The ultimate goal of respiration is to maintain proper concentrations of O2, CO2, and hydrogen ions in the tissues. It is fortunate, therefore, that respiratory activity is highly responsive to changes in each of these substances.
Excess CO2 or excess hydrogen ions in the blood mainly act directly on the respiratory center, causing greatly increased strength of both the inspiratory and the expiratory motor signals to the respiratory muscles.
Oxygen, in contrast, does not have a significant direct effect on the respiratory center of the brain in controlling respiration. Instead, it acts almost entirely on peripheral chemoreceptors located in the carotid and aortic bodies, and these chemoreceptors in turn transmit appropriate nervous signals to the respiratory center for control of respiration.
DIRECT CHEMICAL CONTROL OF RESPIRATORY CENTER ACTIVITY BY CO2 AND HYDROGEN IONS
Chemosensitive Area of the Respiratory Center Be neath the Ventral Surface of the Medulla. We have mainly discussed three areas of the respiratory center: the dorsal respiratory group of neurons, the ventral respiratory group, and the pneumotaxic center. It is believed that none of these is affected directly by changes in blood CO2 concentration or hydrogen ion concentration. Instead, an additional neuronal area, a chemosensitive area, shown in Figure1, is located bilaterally, lying only 0.2 millimeter beneath the ventral surface of the medulla. This area is highly sensitive to changes in either blood PCO2 or hydrogen ion concentration, and it in turn excites the other portions of the respiratory center.

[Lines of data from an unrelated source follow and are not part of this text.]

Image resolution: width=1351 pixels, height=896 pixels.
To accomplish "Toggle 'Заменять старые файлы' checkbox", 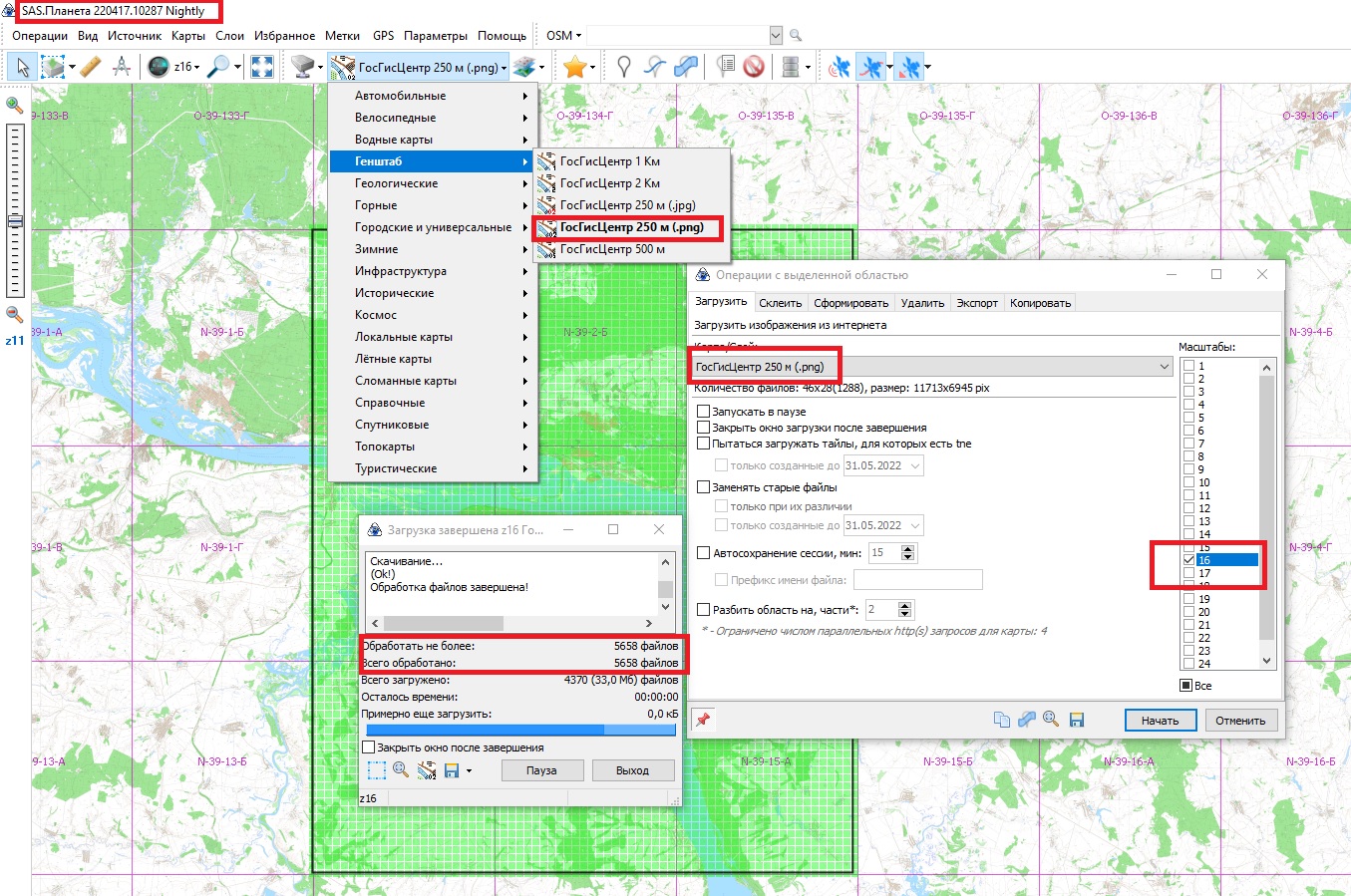I will click(x=704, y=487).
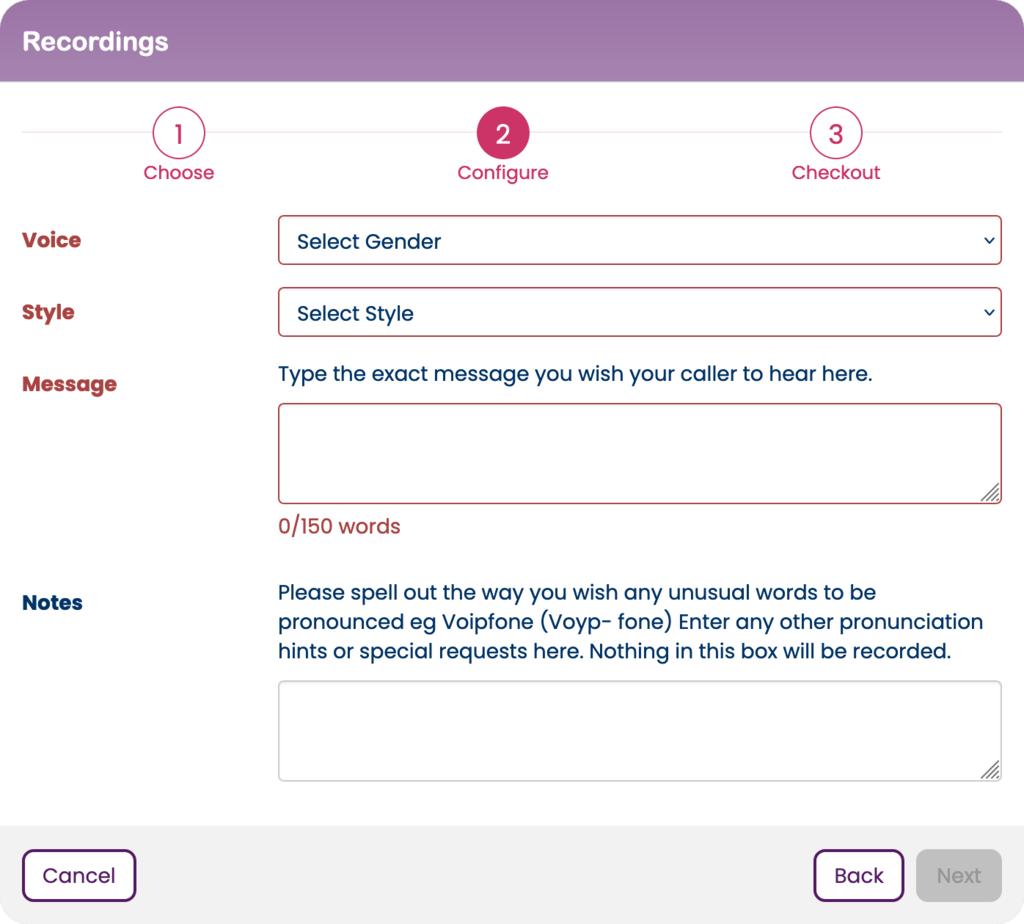1024x924 pixels.
Task: Click the step 1 circle icon
Action: point(178,134)
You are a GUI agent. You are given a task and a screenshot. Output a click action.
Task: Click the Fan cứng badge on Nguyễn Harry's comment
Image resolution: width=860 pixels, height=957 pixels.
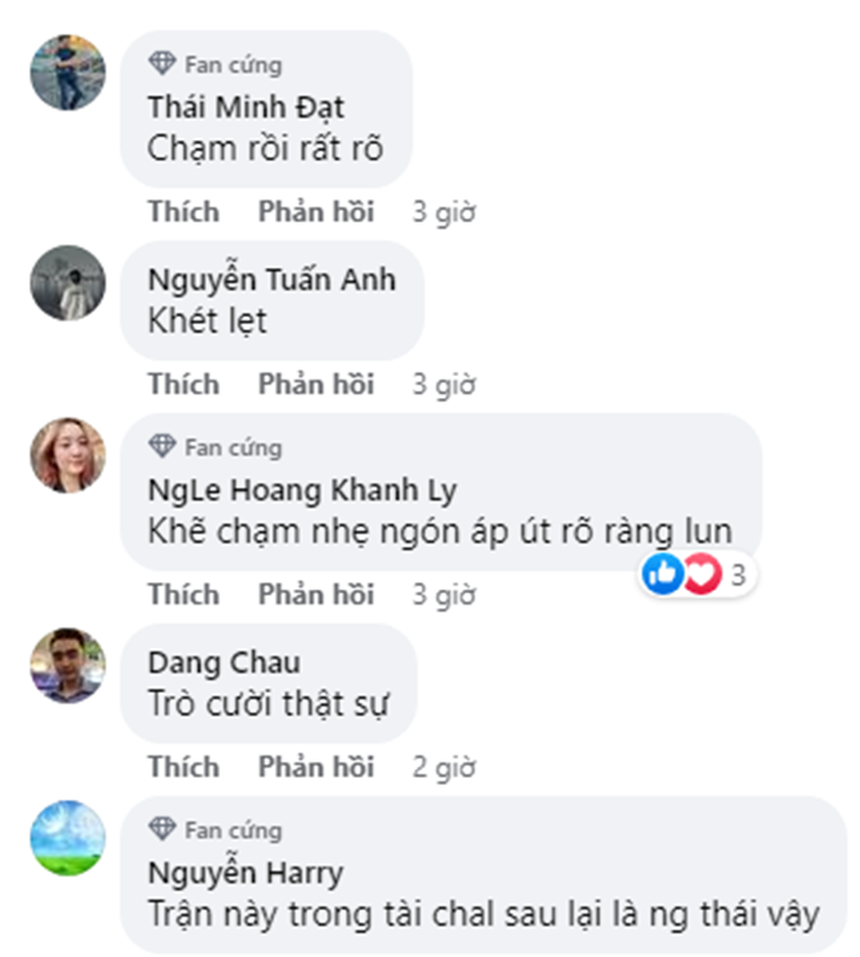tap(214, 830)
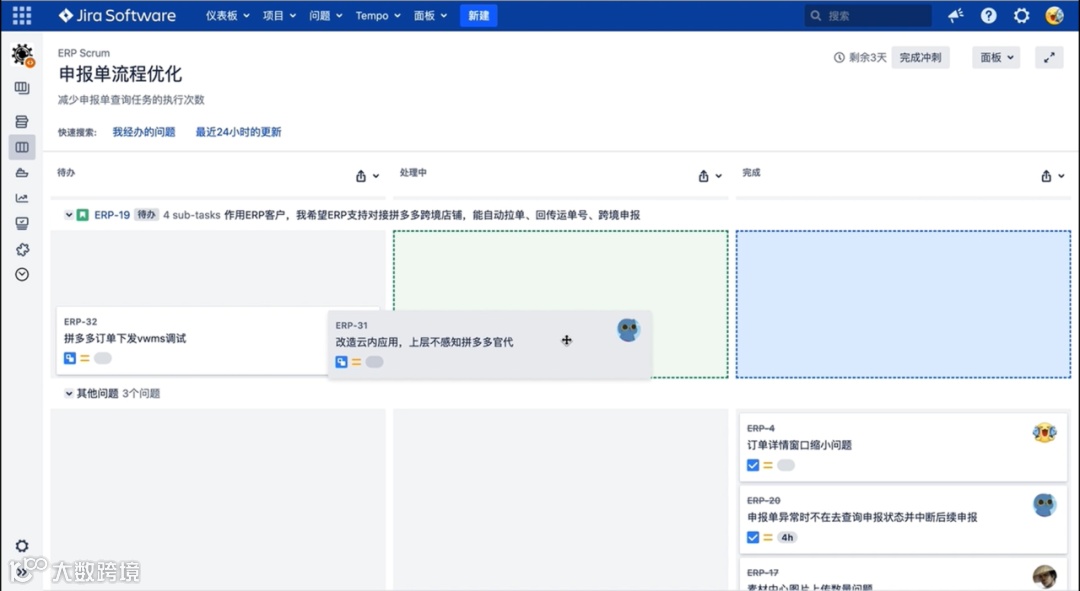
Task: Open the Jira settings gear icon
Action: pos(1022,15)
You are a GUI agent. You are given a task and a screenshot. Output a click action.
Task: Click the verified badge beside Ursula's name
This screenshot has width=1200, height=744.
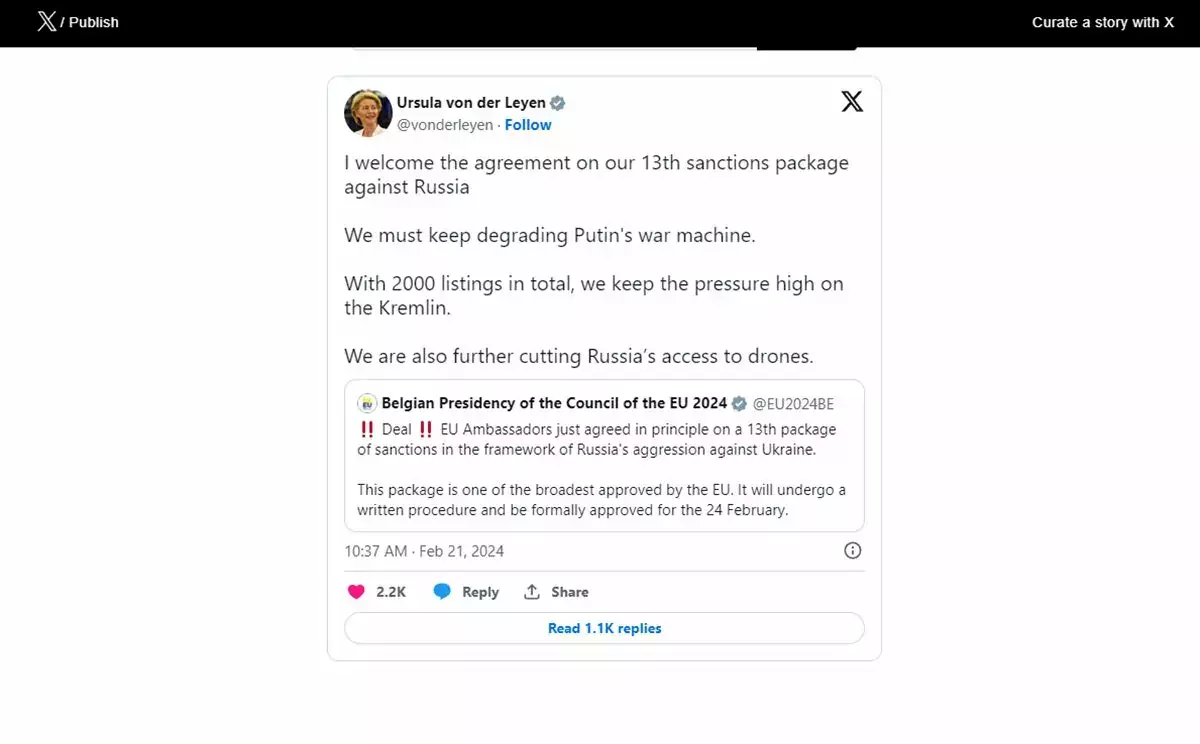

Fig1. Stimulation of the brain stem inspiratory area by signals from the chemosensitive area located bilaterally in the medulla, lying only a fraction of a millimeter beneath the ventral medullary surface. Note also that hydrogen ions stimulate the chemosensitive area, but carbon dioxide in the fluid gives rise to most of the hydrogen ions.
Excitation of the Chemosensitive Neurons by Hydrogen Ions Is Likely the Primary Stimulus
The sensor neurons in the chemosensitive area
are especially excited by hydrogen ions; in fact, it is believed that hydrogen ions may be the only important direct stimulus for these neurons. However, hydrogen ions do not easily cross the blood-brain barrier. For this reason, changes in hydrogen ion concentration in the blood have consider ably less effect in stimulating the chemosensitive neurons than do changes in blood CO2, even though CO2 is believed to stimulate these neurons secondarily by changing the hydrogen ion concentration, as explained in the following section.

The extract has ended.